Published in final edited form as: Biochem Biophys Res Commun. 2009 Aug 22;388(4):752–756. doi: 10.1016/j.bbrc.2009.08.094

Schlafen-3: A novel regulator of intestinal differentiation

Vaishali B Patel 1,3, Yingjie Yu 1,3, Jayanta K Das 1,3, Bhaumik B Patel 1,2,3, Adhip PN Majumdar 1,2,3
PMCID: PMC2767102  NIHMSID: NIHMS144066  PMID: 19703412

Abstract

Schlafen-3 (Slfn-3), a novel gene, has been shown to be a negative regulator of proliferation. The current investigation was undertaken to determine whether Slfn-3 might play a role in regulating cellular differentiation. Butyric acid, a short chain fatty acid, which induced differentiation of intestinal cells as evidenced by increased alkaline phosphatase (ALP) activity in the rat small intestinal IEC-6 cells, also produced a marked increase in Slfn-3 expression. Furthermore, overexpression of Slfn-3 caused stimulation of ALP activity in IEC-6 cells, which was exacerbated by butyrate. On the other hand, downregulation of Slfn-3 by slfn-3-si-RNA greatly attenuated the butyrate mediated induction of differentiation of IEC-6 cells.
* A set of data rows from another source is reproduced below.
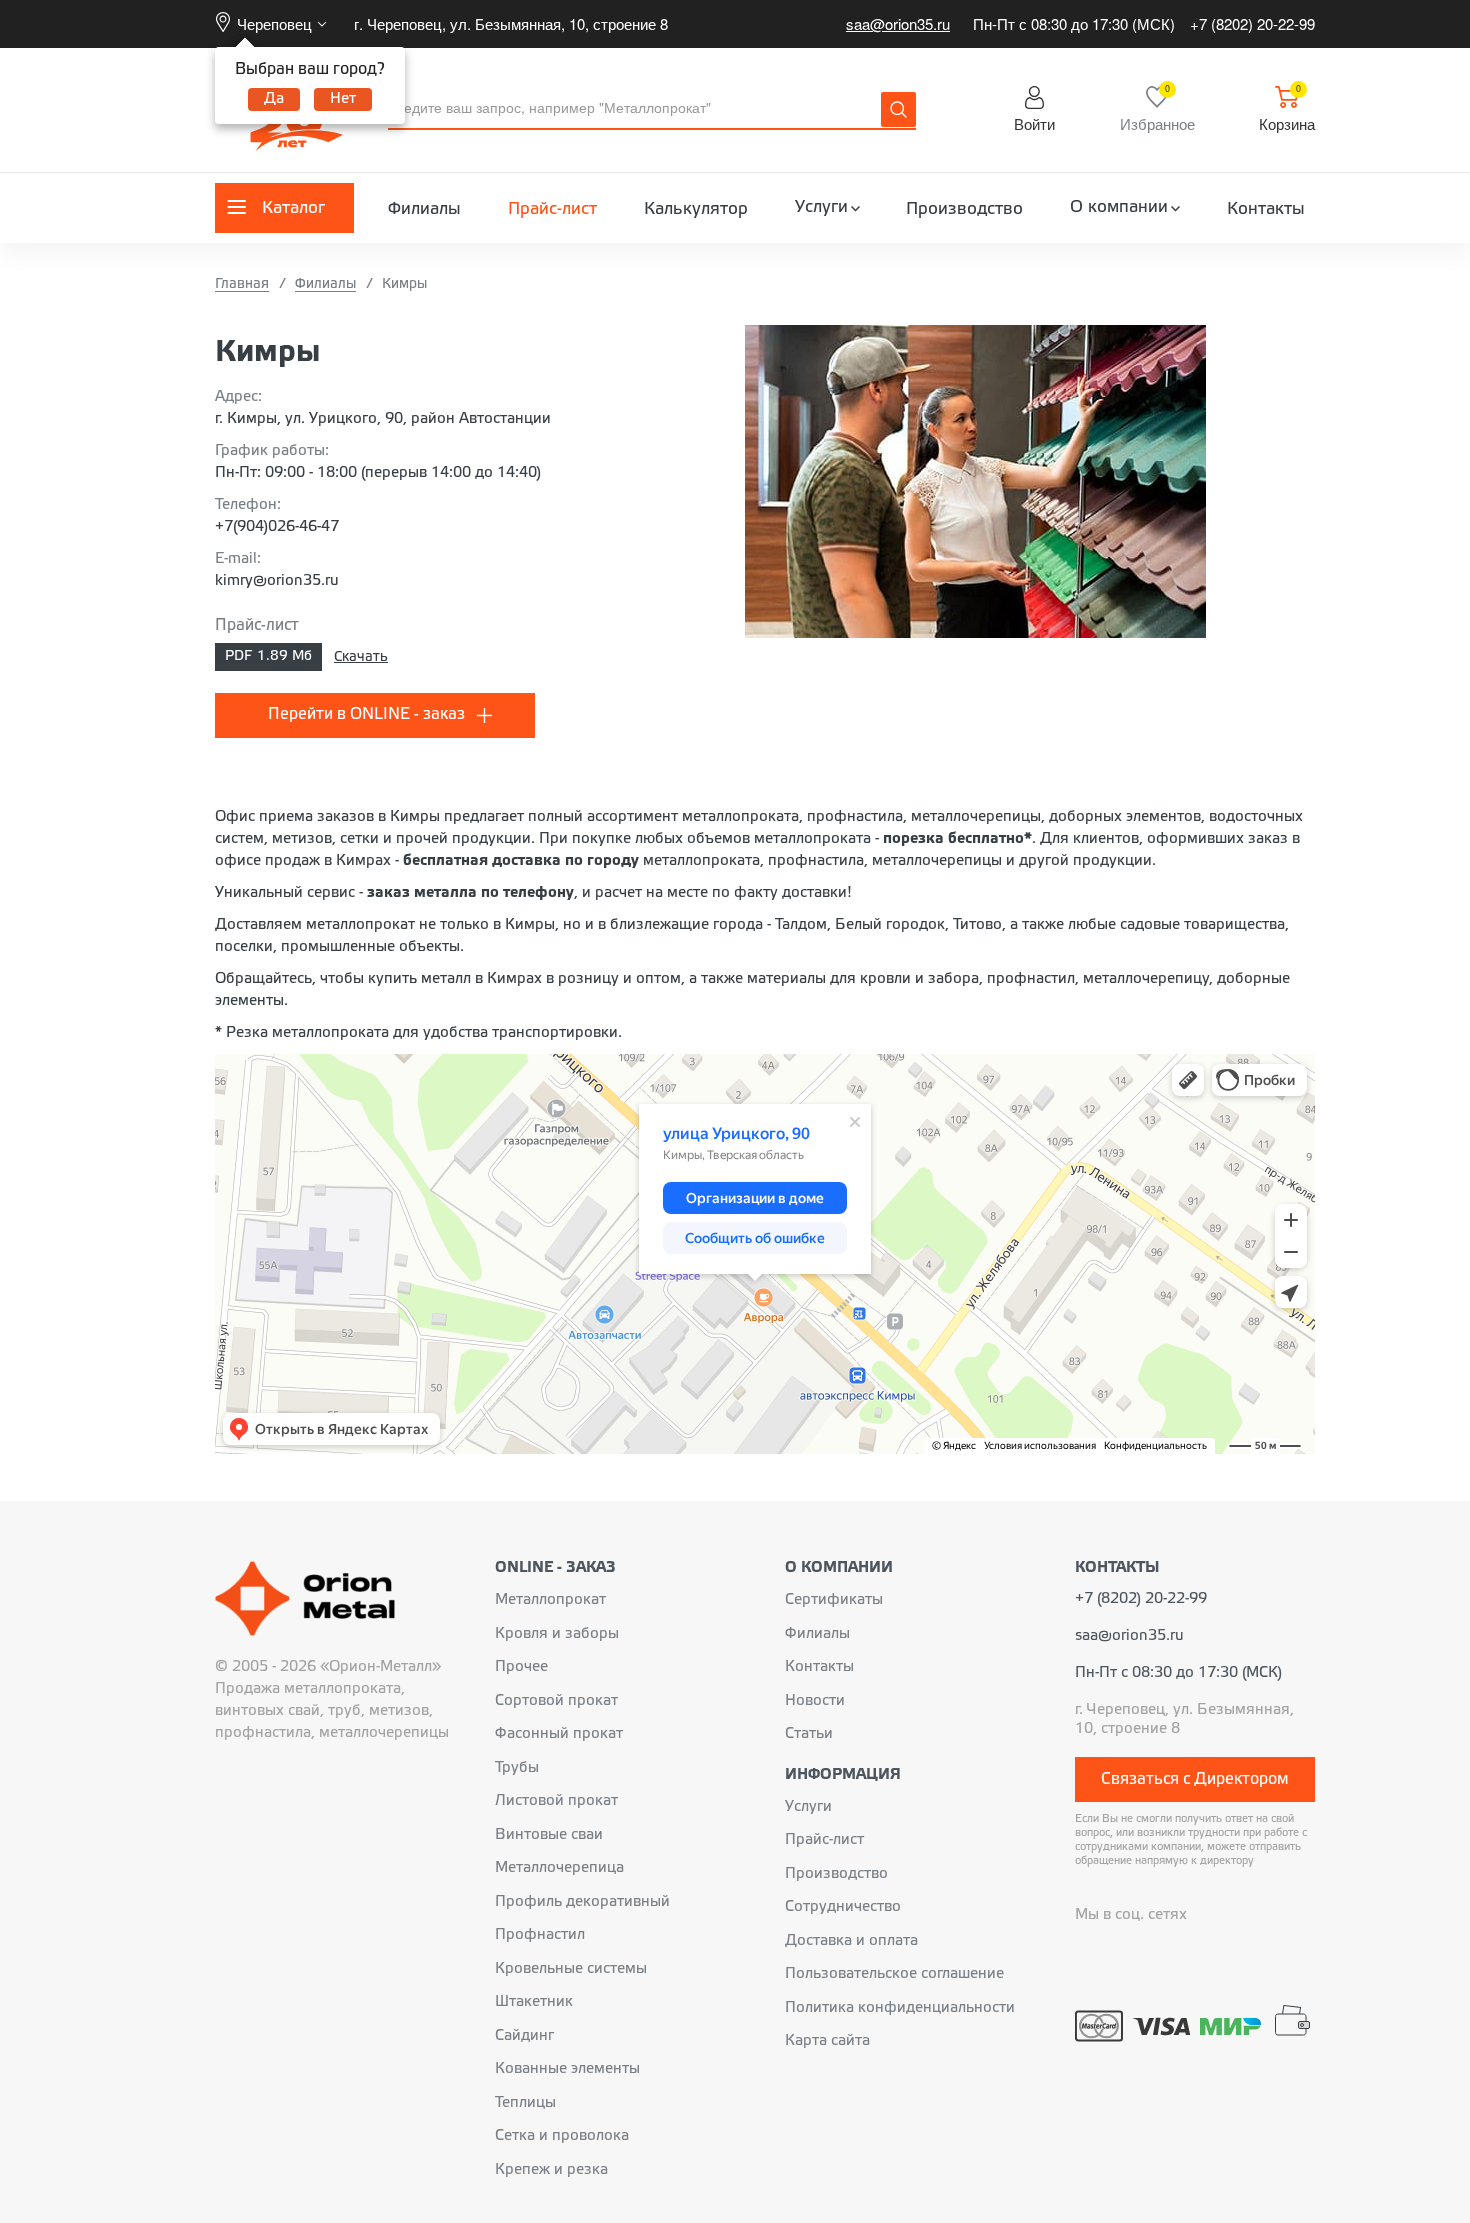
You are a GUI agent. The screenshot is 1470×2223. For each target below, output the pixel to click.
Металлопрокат (550, 1600)
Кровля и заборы (557, 1634)
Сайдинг (524, 2036)
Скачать (361, 657)
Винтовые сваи (549, 1835)
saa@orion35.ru (898, 23)
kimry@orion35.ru (277, 581)
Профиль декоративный (582, 1902)
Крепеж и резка (551, 2170)
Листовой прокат (556, 1801)
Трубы (517, 1768)
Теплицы (525, 2103)
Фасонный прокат (559, 1734)
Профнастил (540, 1935)
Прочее (521, 1667)
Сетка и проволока (562, 2136)
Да (274, 99)
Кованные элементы (567, 2069)
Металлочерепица (559, 1868)
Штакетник (534, 2002)
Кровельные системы (571, 1969)
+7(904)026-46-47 (277, 527)
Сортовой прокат (556, 1701)
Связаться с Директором (1195, 1779)
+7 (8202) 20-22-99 (1252, 23)
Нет (343, 99)
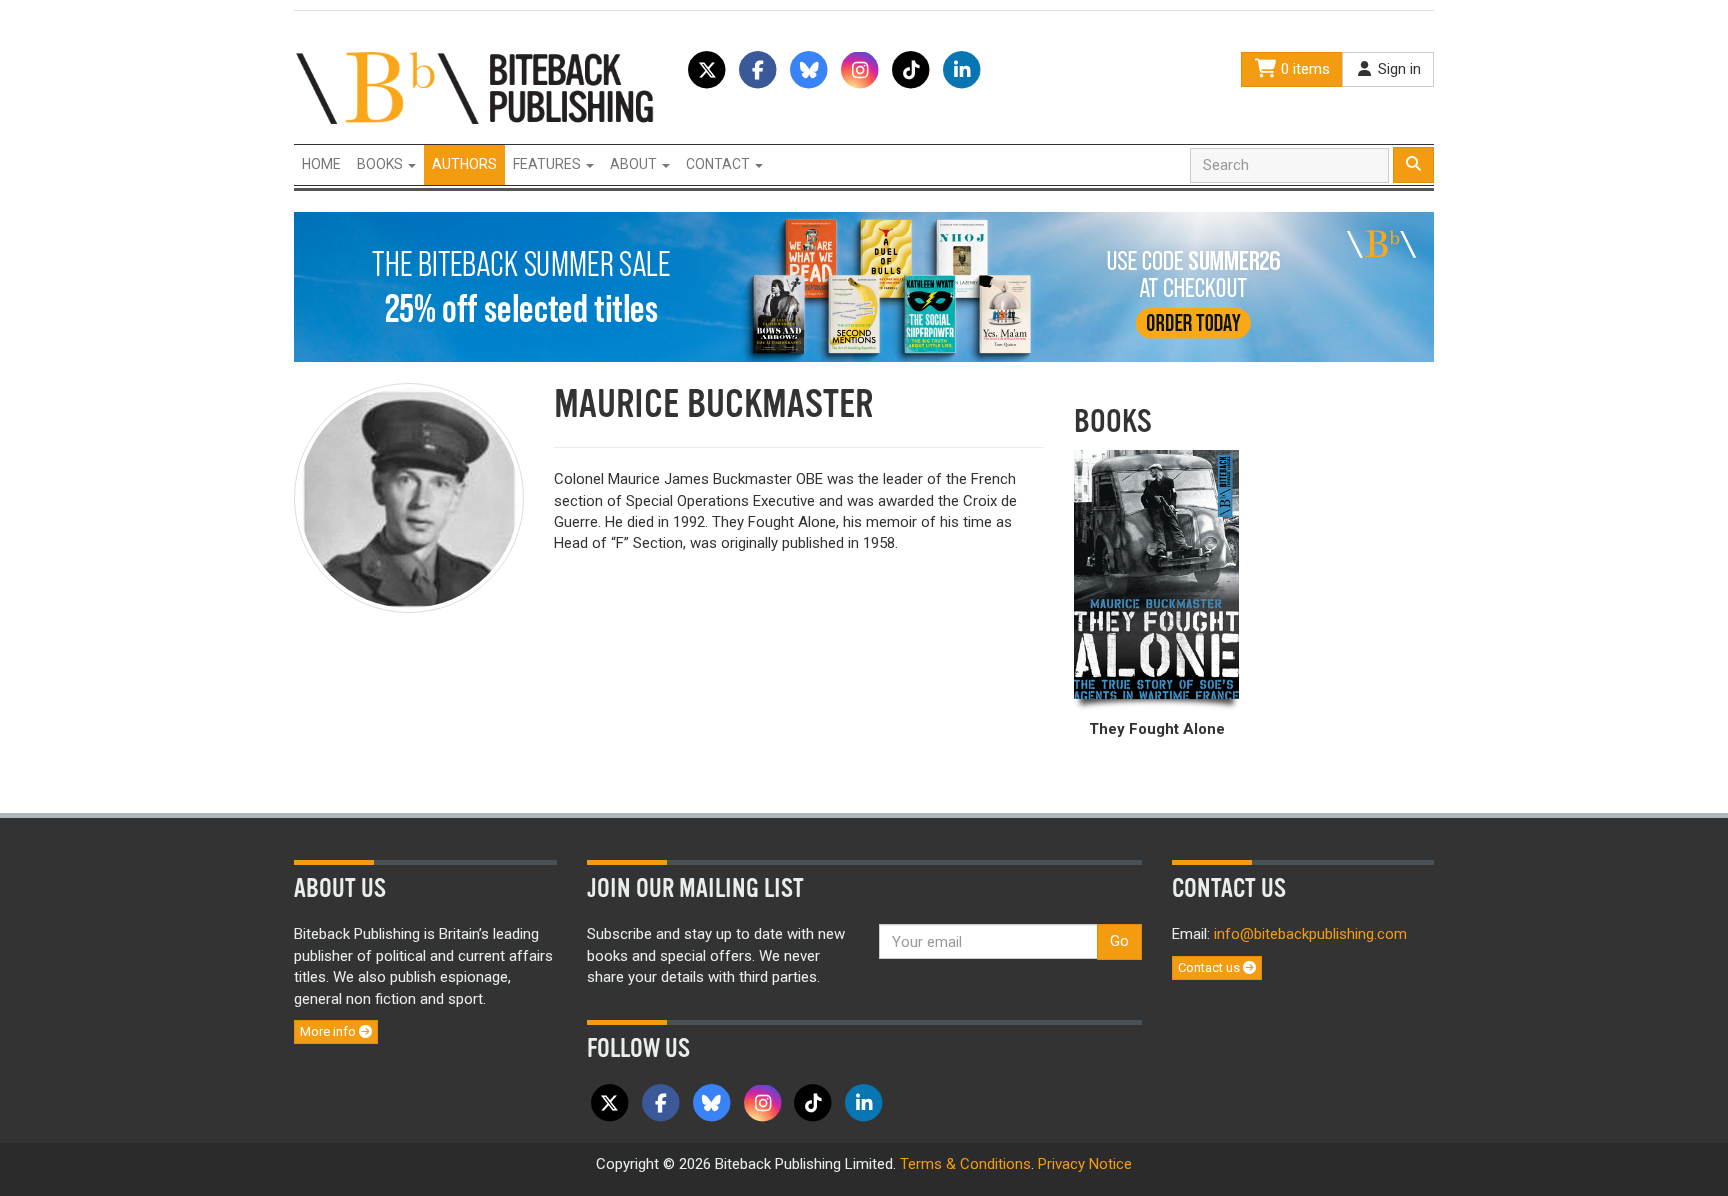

Additionally, we observed that increased expression of Slfn-3 in colon cancer HCT-116 cells stimulated TGF-β expression and modulated expression of its downstream effectors as evidenced by increased expression of p27kip1 and downregulation of CDK-2. In addition, Slfn-3 increases E-cadherin expression but downregulates β-catenin. In conclusion, our data show that Slfn-3 plays a critical role in regulating intestinal mucosal differentiation. Furthermore our data also show that TGF-β signaling pathway plays an important role in mediating slfn-3 induced differentiation.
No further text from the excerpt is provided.